28 paragraphes affichés intégralement — le texte officiel prévaut sur les enrichissements documentaires.

SOC.

CDS

COUR DE CASSATION ______________________

Audience publique du 4 novembre 2021

Rejet non spécialement motivé

Mme FARTHOUAT-DANON, conseiller doyen faisant fonction de président

Décision n° 10903 F

Pourvoi n° B 20-19.378

R É P U B L I Q U E F R A N Ç A I S E

_________________________

AU NOM DU PEUPLE FRANÇAIS _________________________

DÉCISION DE LA COUR DE CASSATION, CHAMBRE SOCIALE, DU 4 NOVEMBRE 2021

Mme [Z] [L], domiciliée [Adresse 2], a formé le pourvoi n° B 20-19.378 contre l'arrêt rendu le 22 mai 2020 par la cour d'appel de Cayenne (chambre sociale), dans le litige l'opposant à la société BNP Paribas Antilles-Guyane, société anonyme, dont le siège est [Adresse 1], défenderesse à la cassation.

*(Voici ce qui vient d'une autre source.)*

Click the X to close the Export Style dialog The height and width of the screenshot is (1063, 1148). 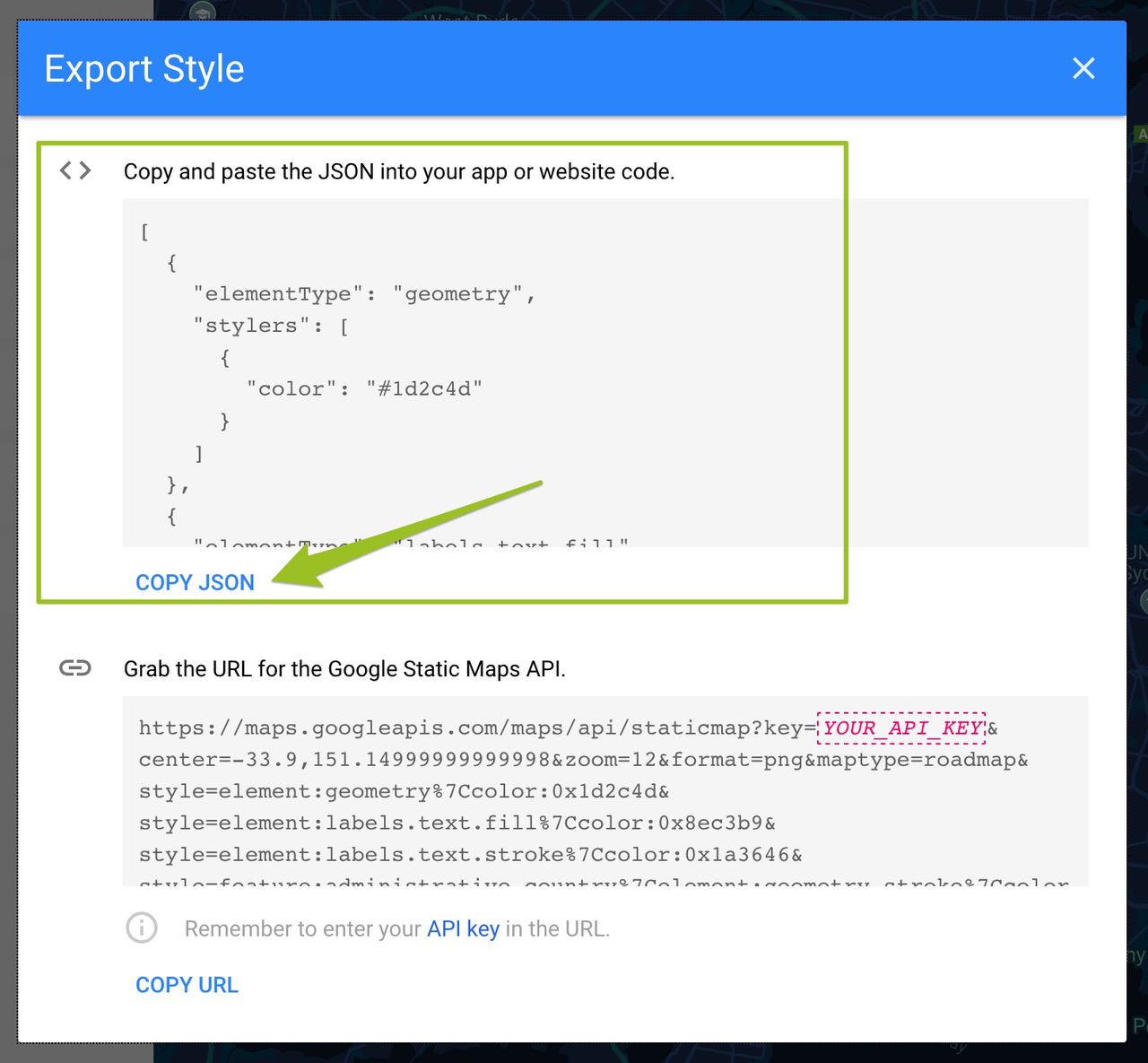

Le dossier a été communiqué au procureur général.

Sur le rapport de Mme Van Ruymbeke, conseiller rapporteur, les observations écrites de la SCP Lyon-Caen et Thiriez, avocat de Mme [L], de la SCP Marc Lévis, avocat de la société BNP Paribas Antilles-Guyane, après débats en l'audience publique du 14 septembre 2021 où étaient présents Mme Farthouat-Danon, conseiller doyen faisant fonction de président, Mme Van Ruymbeke, conseiller rapporteur, M. Pion, conseiller, et Mme Lavigne, greffier de chambre,

la chambre sociale de la Cour de cassation, composée des président et conseillers précités, après en avoir délibéré conformément à la loi, a rendu la présente décision.

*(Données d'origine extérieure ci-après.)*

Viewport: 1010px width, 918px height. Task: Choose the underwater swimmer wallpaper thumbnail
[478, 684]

1. Le moyen de cassation annexé, qui est invoqué à l'encontre de la décision attaquée, n'est manifestement pas de nature à entraîner la cassation.

2. En application de l'article 1014, alinéa 1er, du code de procédure civile, il n'y a donc pas lieu de statuer par une décision spécialement motivée sur ce pourvoi.

EN CONSÉQUENCE, la Cour :

REJETTE le pourvoi ;

Condamne Mme [L] aux dépens ;

En application de l'article 700 du code de procédure civile, rejette les demandes ;

Ainsi décidé par la Cour de cassation, chambre sociale, et prononcé par le président en son audience publique du quatre novembre deux mille vingt et un. MOYEN ANNEXE à la présente décision

Moyen produit par la SCP Lyon-Caen et Thiriez, avocat aux Conseils, pour Mme [L].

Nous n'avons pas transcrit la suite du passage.